方法根据miRBase数据库let-7a的序列,设计合适的引物序列,利用聚合酶链反应(PCR)钓取目的基因片段,经过扩增、酶切后,与慢病毒载体GV309连接。转化DH5α感受态细胞,阳性克隆进行PCR及测序鉴定。293T细胞中包装慢病毒,利用荧光法测定病毒滴度。将构建好的let-7a慢病毒载体感染睾丸卵黄囊瘤(TYST)细胞,经嘌呤霉素筛选并扩大培养后得到稳定克隆株,建立稳定表达let-7a的TYST-1。
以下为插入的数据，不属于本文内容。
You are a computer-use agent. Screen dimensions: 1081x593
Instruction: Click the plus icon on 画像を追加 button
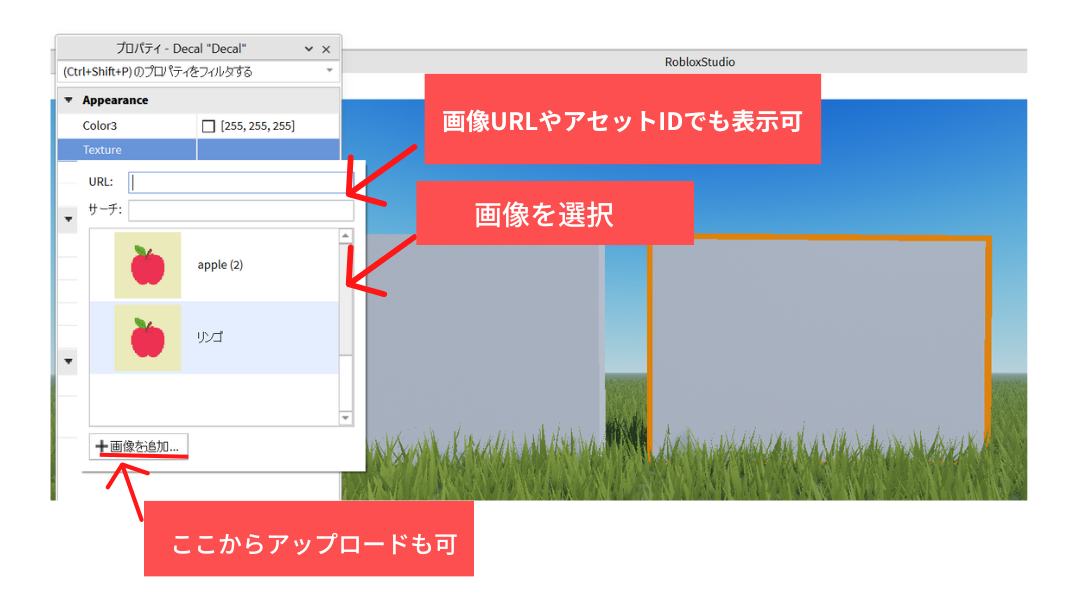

用Quantitative real-time PCR(qRT-PCR)检测let-7a表达水平,用Cell Counting Kit-8(CCK-8)检测let-7a过表达后对TYST细胞增殖的影响。
结果构建的let-7a慢病毒载体经质粒酶切和测序鉴定正确;let-7a慢病毒感染组细胞内let-7a水平比阴性病毒对照组和空白对照组分别提高3.0倍和3.8倍(P<0.05)。CCK-8法细胞增殖试验结果显示,较空白组和阴性病毒组,let-7a慢病毒感染组细胞的增殖能力明显受到抑制(P<0.05)。
结论成功构建let-7a慢病毒载体并感染TYST细胞,获得稳定过表达let-7a的TYST-1;并证实let-7a过表达后抑制了TYST细胞的增殖。